VMs resize to improve CPU load in US-3
Scheduled Maintenance Report for zCloud
Completed
The scheduled maintenance has been completed.

We were able to do everything we had planned.

- Created new bare-metal servers (almost doubling our capacity at US-3)
- Created new VMs and resized old VMs
- Balanced the VMs to make sure all of them have similar loads
- Created new Dashboards for our internal monitoring of these VMs, especially about CPU Load in periods of 1 minute and 5 minutes
- Created new Alerts to let us know when CPU Load is above 60% in one VM for 1 minute (low severity) and when CPU Load is above 90% in one VM for 5 minutes (high severity)

Our idea here is to avoid problems like the ones we had this week, where a single VM used a lot of CPU, causing the bare-metal machine to suffer.

Why do we believe these changes will avoid that?

The new setup splits each bare-metal machine into at least 2 VMs, and we are pinning the CPU threads that each VM can use, so even if one VM starts to use a lot of CPU, that will not cause the whole machine to suffer.

We also leave a few threads without any VMs, so they are free for the bare-metal host system to use as needed.

Why did this happen this week and not previously? Was it an attack?

No, it was not an attack.

What happened was that some databases of our clients and apps were increasing CPU demand at the same time. Then, with the VM causing the whole bare-metal machine to suffer, it also affected the performance of other clients.

In all the cases, we could check the process ID, understand which container corresponded to this PID, and see in our metrics that this app env or db env was consuming CPU above the average.

If you see anything unusual in your logs, especially in the database logs, don’t worry. Our operators were working to restart and make your db running at total capacity again. Nothing was happening that was not expected or controlled by us.

How were you able to address the issues in minutes?

We were able to address the issues in minutes because we had extra capacity. The problem was not a lack of capacity. The problem was the CPU usage concentrated in specific VMs, so we are confident the new setup will help.

The new bare-metal machines and VMs were created today because we are growing, and then we are preparing more capacity for the next months using this maintenance window as well.

Thank you for your patience during this intense week, and if you have any further questions, feel free to contact us.
Posted Jan 28, 2024 - 04:31 UTC
In progress
Scheduled maintenance is currently in progress. We will provide updates as necessary.
Posted Jan 28, 2024 - 03:30 UTC
Scheduled
We will resize our VMs to improve CPU load distribution in US-3 to avoid cases where a specific CPU thread or core is overloaded, affecting many resources.

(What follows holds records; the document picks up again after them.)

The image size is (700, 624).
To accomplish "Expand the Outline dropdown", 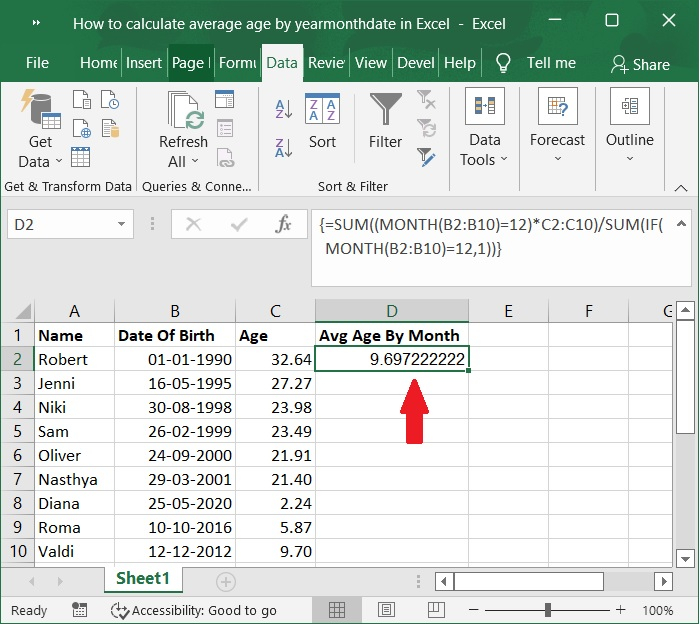I will 629,158.
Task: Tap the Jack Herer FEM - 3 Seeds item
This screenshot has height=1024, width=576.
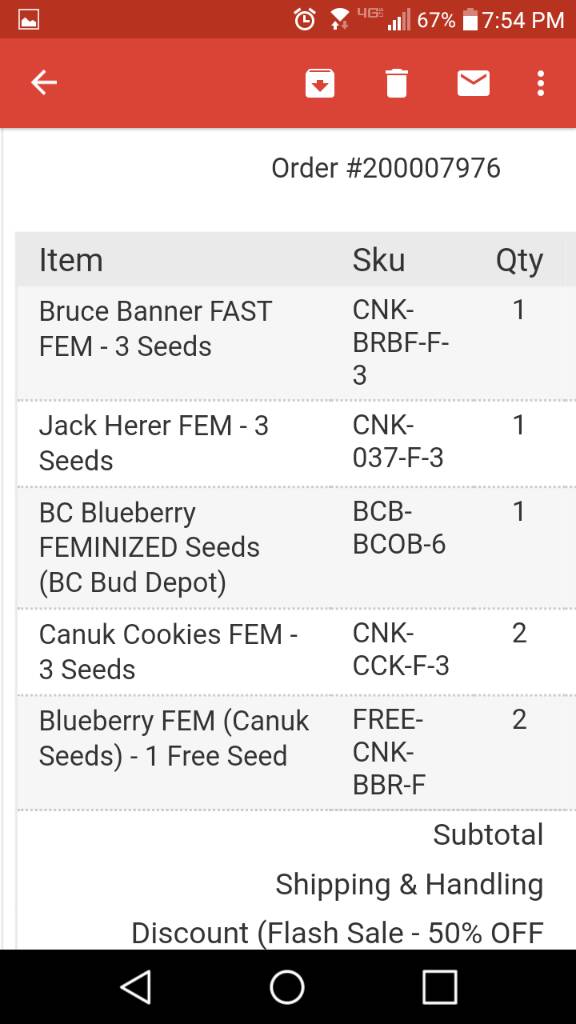Action: 153,443
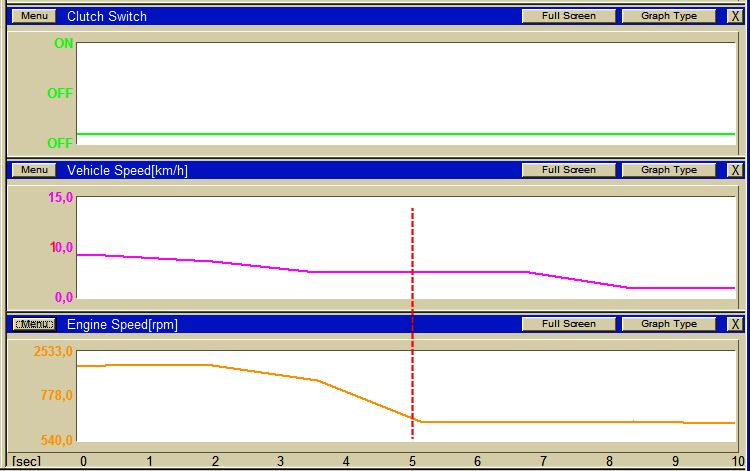The height and width of the screenshot is (471, 750).
Task: Click Full Screen for Engine Speed graph
Action: pyautogui.click(x=569, y=324)
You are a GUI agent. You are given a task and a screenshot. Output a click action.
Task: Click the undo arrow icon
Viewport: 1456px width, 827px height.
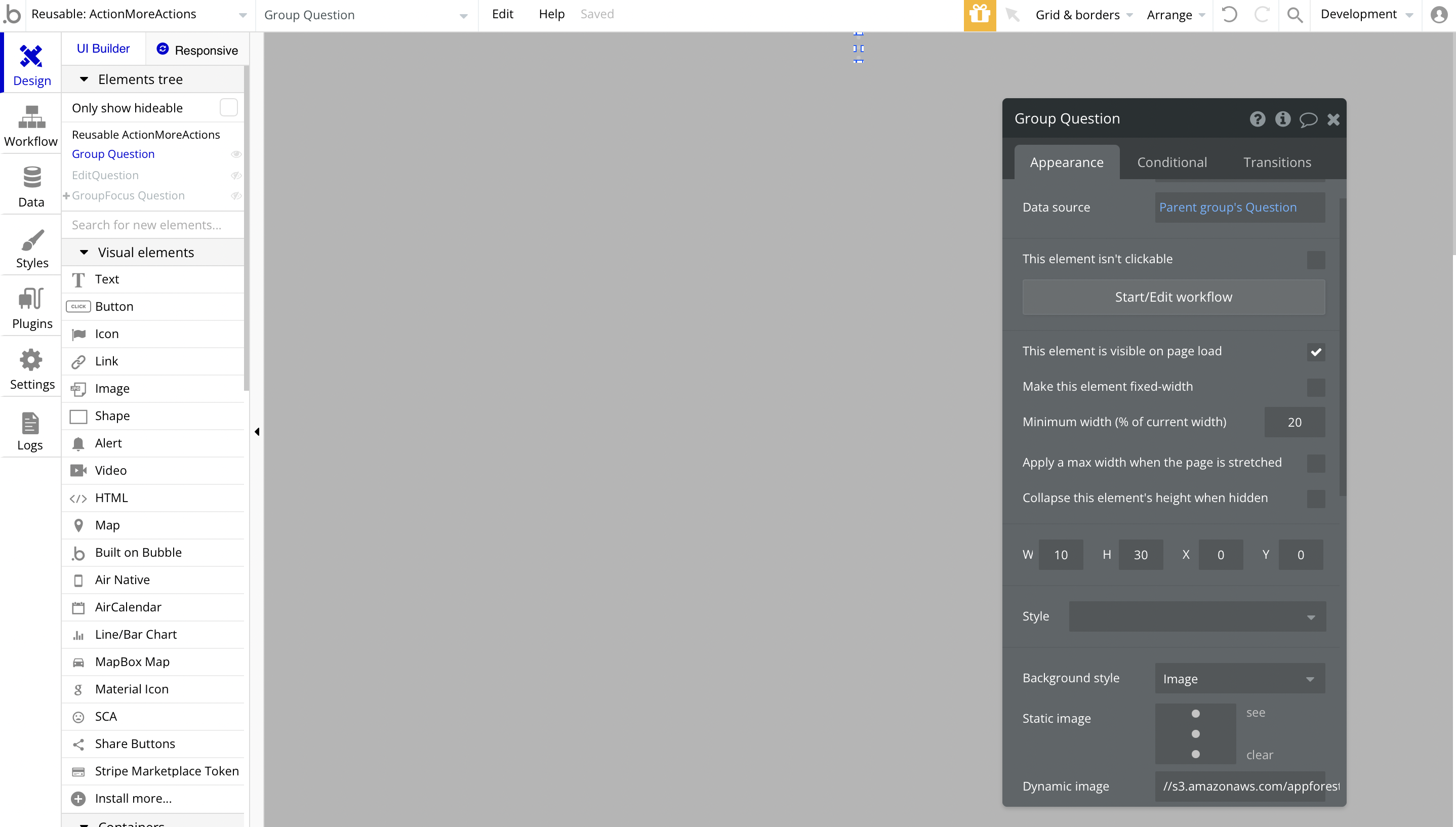1229,15
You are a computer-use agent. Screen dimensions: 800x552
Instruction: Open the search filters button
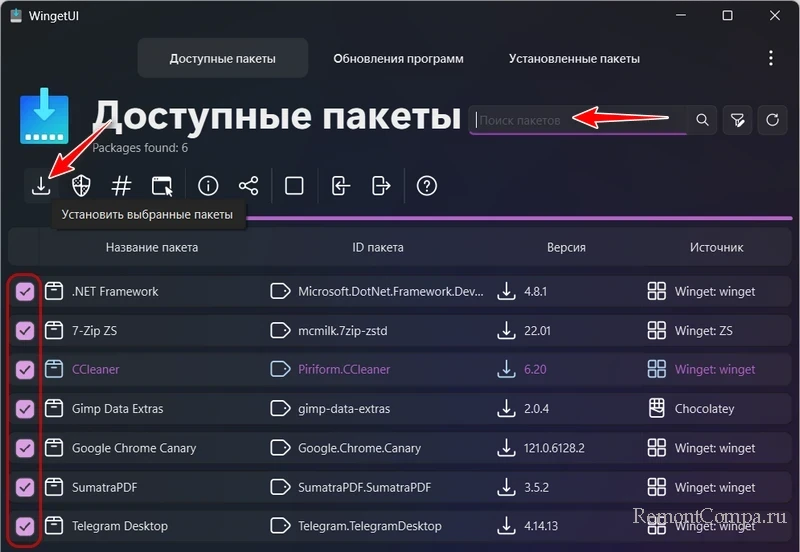(737, 120)
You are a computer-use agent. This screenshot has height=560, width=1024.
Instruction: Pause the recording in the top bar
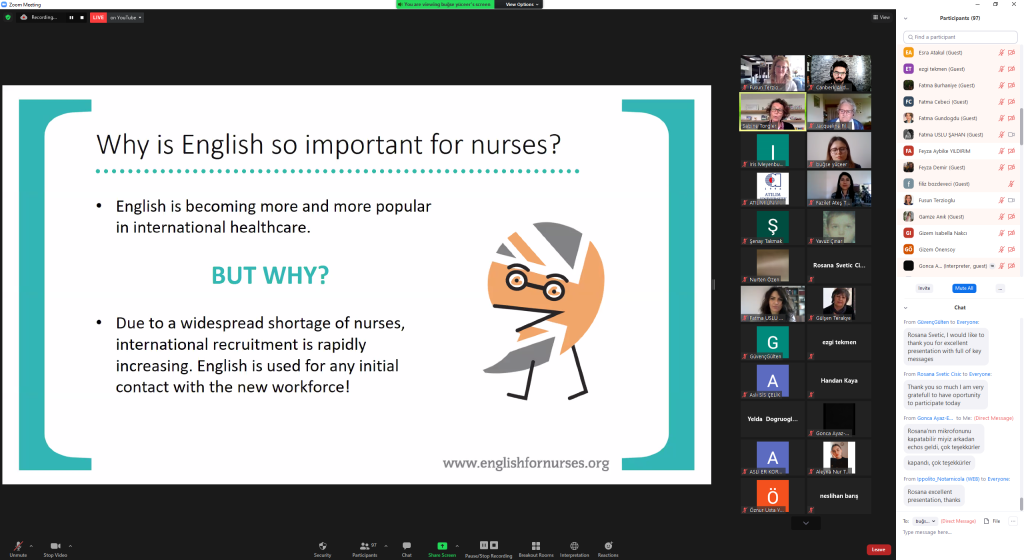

To do that, we will need to restart the containers; the process will be done in a way that even apps with a single container should be online all the time, but we always recommend running production workloads with 2 or more containers. 3 is the perfect number as we spread the containers in different physical machines, so only in a drastic case where more than 3 machines are down should it affect your app.

We will also add new VMs in this process, adding new bare-metal machines.

With these new sizes of VMs and new VMs, we will have more IPs. Follow the new IPs below and check our IPs docs page to see the whole list. https://docs.zcloud.ws/docs/deploy/ips
Posted Jan 26, 2024 - 02:31 UTC
This scheduled maintenance affected: Web App (App (app.zcloud.ws)), App Servers (United States 3 (St. Louis, MO)), and DB Servers (United States 3 (St. Louis, MO)).